---------- Records for the task

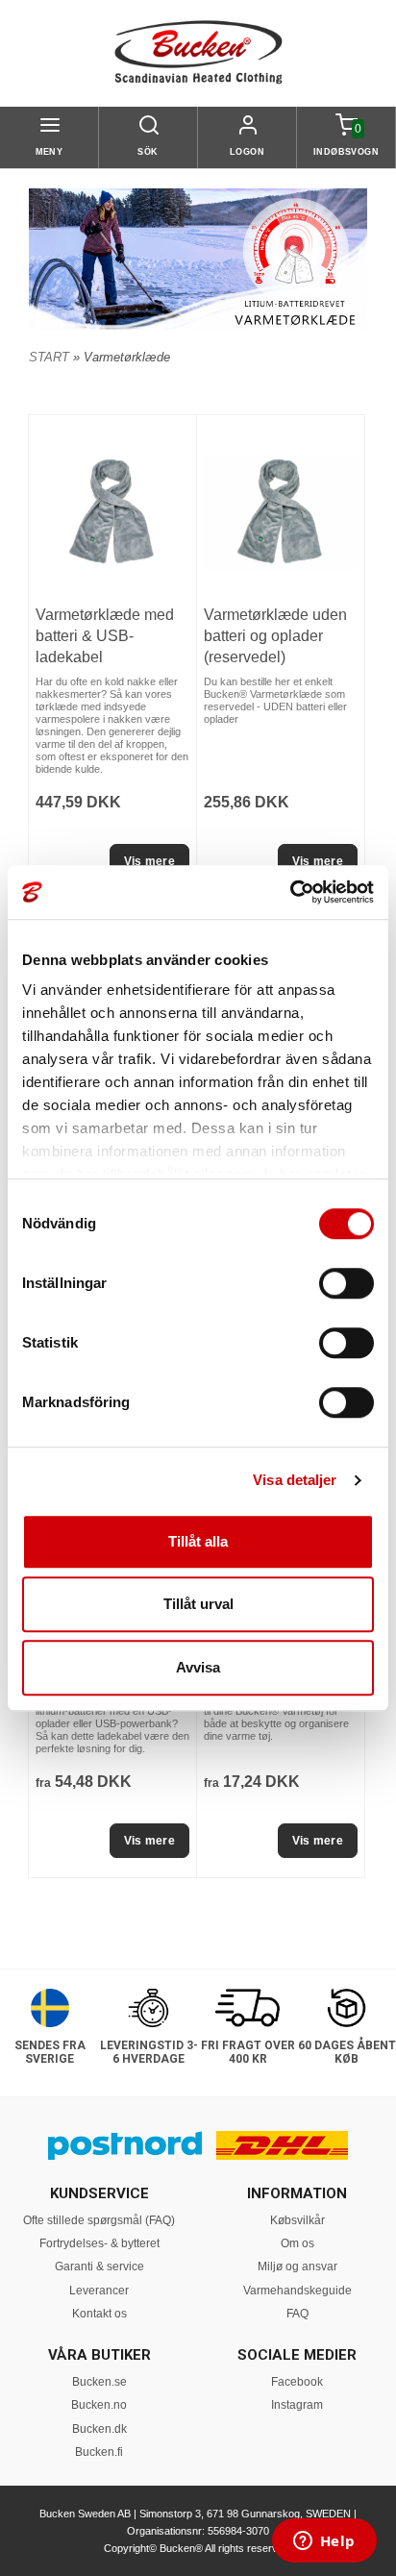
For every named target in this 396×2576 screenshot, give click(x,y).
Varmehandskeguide (297, 2290)
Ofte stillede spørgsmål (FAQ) (99, 2220)
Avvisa (198, 1667)
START (49, 357)
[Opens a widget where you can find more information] (324, 2542)
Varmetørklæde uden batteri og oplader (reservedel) (275, 636)
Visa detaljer (294, 1480)
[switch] (346, 1283)
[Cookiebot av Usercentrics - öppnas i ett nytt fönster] (290, 891)
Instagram (297, 2405)
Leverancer (99, 2290)
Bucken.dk (99, 2429)
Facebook (297, 2382)
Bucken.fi (99, 2452)
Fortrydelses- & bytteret (99, 2243)
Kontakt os (99, 2313)
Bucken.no (99, 2405)
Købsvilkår (297, 2220)
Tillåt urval (198, 1604)
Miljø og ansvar (297, 2266)
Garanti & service (99, 2266)
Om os (297, 2243)
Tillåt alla (198, 1541)
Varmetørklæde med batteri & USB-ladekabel (105, 636)
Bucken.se (99, 2382)
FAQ (297, 2313)
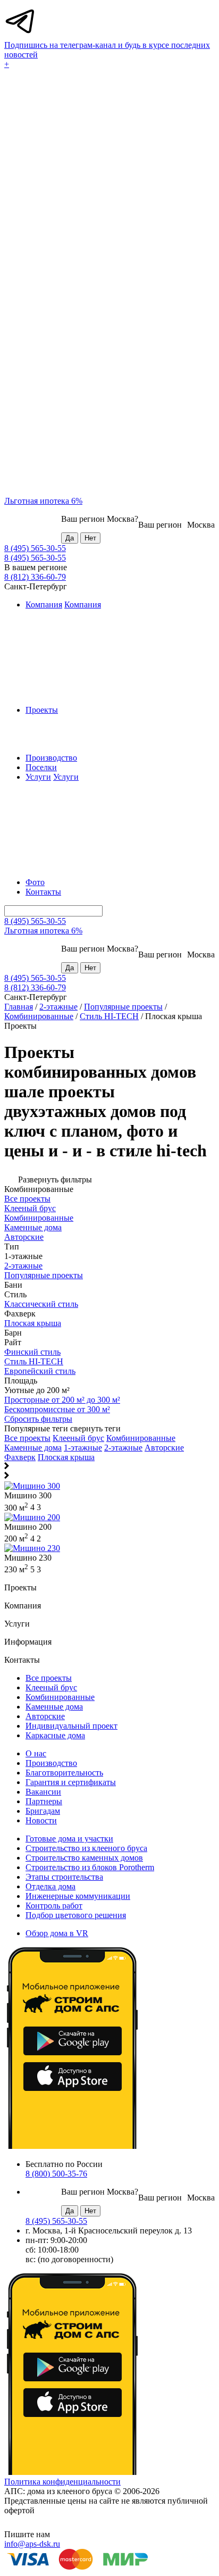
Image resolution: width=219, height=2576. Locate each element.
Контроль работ (54, 1905)
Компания (44, 604)
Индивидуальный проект (71, 1725)
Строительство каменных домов (84, 1857)
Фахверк (20, 1457)
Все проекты (27, 1438)
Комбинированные (38, 1016)
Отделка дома (50, 1886)
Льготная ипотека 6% (43, 500)
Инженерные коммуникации (78, 1895)
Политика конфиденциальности (62, 2481)
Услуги (38, 776)
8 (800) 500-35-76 (56, 2173)
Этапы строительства (64, 1876)
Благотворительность (64, 1772)
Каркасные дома (55, 1735)
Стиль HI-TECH (109, 1016)
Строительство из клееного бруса (86, 1848)
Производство (51, 757)
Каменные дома (33, 1447)
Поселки (41, 767)
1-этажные (83, 1447)
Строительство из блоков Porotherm (90, 1867)
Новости (41, 1820)
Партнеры (44, 1801)
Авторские (164, 1447)
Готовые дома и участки (69, 1838)
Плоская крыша (66, 1457)
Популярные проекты (123, 1006)
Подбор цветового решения (76, 1915)
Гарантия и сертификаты (71, 1782)
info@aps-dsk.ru (32, 2543)
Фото (35, 882)
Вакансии (43, 1791)
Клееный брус (78, 1438)
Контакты (43, 891)
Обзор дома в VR (57, 1933)
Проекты (42, 709)
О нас (36, 1753)
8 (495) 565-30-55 (35, 548)
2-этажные (58, 1006)
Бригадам (43, 1810)
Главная (18, 1006)
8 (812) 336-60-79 (35, 576)
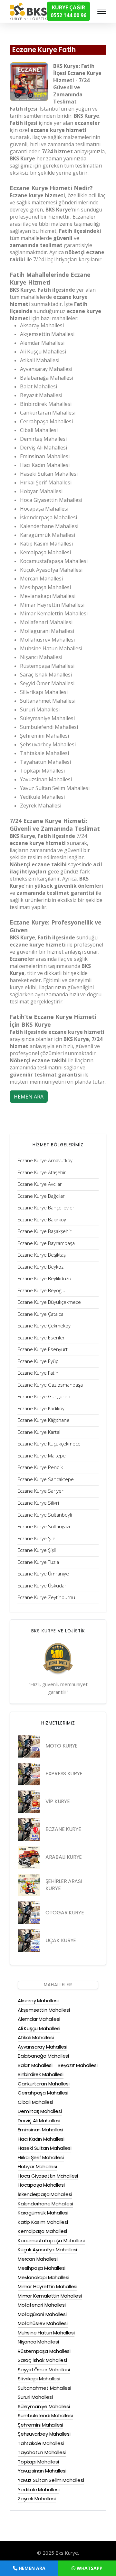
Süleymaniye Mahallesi (44, 2406)
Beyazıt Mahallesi (78, 2065)
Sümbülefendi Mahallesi (45, 2415)
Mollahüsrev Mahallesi (43, 2323)
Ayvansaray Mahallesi (42, 2046)
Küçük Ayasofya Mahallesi (47, 2249)
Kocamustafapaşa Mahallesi (51, 2240)
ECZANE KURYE (63, 1829)
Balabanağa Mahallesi (43, 2055)
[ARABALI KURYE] (29, 1857)
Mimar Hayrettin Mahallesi (47, 2286)
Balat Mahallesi (35, 2065)
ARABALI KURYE (63, 1857)
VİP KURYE (57, 1801)
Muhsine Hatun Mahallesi (46, 2332)
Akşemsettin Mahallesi (44, 2010)
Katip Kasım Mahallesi (43, 2222)
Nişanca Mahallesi (38, 2341)
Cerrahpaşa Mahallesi (43, 2092)
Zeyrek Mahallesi (37, 2498)
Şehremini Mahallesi (40, 2424)
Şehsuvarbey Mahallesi (44, 2433)
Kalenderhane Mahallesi (45, 2203)
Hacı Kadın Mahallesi (41, 2139)
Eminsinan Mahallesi (40, 2129)
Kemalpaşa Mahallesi (42, 2231)
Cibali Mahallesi (35, 2102)
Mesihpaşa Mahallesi (41, 2268)
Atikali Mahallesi (36, 2037)
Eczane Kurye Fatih (44, 50)
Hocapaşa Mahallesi (41, 2184)
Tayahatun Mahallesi (42, 2452)
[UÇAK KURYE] (29, 1940)
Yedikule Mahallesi (38, 2489)
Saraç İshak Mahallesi (42, 2360)
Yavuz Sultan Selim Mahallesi (51, 2480)
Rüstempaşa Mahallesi (44, 2351)
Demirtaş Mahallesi (40, 2111)
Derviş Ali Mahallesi (39, 2120)
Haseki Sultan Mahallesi (44, 2148)
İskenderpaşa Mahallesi (45, 2194)
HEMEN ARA (29, 1096)
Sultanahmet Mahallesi (44, 2388)
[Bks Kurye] (28, 10)
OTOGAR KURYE (64, 1912)
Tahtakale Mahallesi (41, 2443)
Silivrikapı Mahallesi (39, 2378)
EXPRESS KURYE (63, 1773)
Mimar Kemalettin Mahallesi (50, 2295)
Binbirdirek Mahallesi (40, 2074)
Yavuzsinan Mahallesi (42, 2470)
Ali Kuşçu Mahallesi (39, 2028)
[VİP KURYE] (29, 1802)
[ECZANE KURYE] (29, 1829)
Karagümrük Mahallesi (43, 2212)
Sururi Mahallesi (35, 2397)
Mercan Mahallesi (38, 2259)
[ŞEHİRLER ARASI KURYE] (29, 1885)
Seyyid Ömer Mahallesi (44, 2369)
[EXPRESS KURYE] (29, 1774)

--------------------

### Problem requirements
The answer should consist only of the lines above from the one with "8 (812) 336-60-79 (35, 576)" through the one with "Şehremini Mahallesi (40, 2424)", repeated exactly, with no pictures among them.

### Exercise result
8 (812) 336-60-79 (35, 576)
Süleymaniye Mahallesi (44, 2406)
Beyazıt Mahallesi (78, 2065)
Sümbülefendi Mahallesi (45, 2415)
Mollahüsrev Mahallesi (43, 2323)
Ayvansaray Mahallesi (42, 2046)
Küçük Ayasofya Mahallesi (47, 2249)
Kocamustafapaşa Mahallesi (51, 2240)
ECZANE KURYE (63, 1829)
Balabanağa Mahallesi (43, 2055)
[ARABALI KURYE] (29, 1857)
Mimar Hayrettin Mahallesi (47, 2286)
Balat Mahallesi (35, 2065)
ARABALI KURYE (63, 1857)
VİP KURYE (57, 1801)
Muhsine Hatun Mahallesi (46, 2332)
Akşemsettin Mahallesi (44, 2010)
Katip Kasım Mahallesi (43, 2222)
Nişanca Mahallesi (38, 2341)
Cerrahpaşa Mahallesi (43, 2092)
Zeyrek Mahallesi (37, 2498)
Şehremini Mahallesi (40, 2424)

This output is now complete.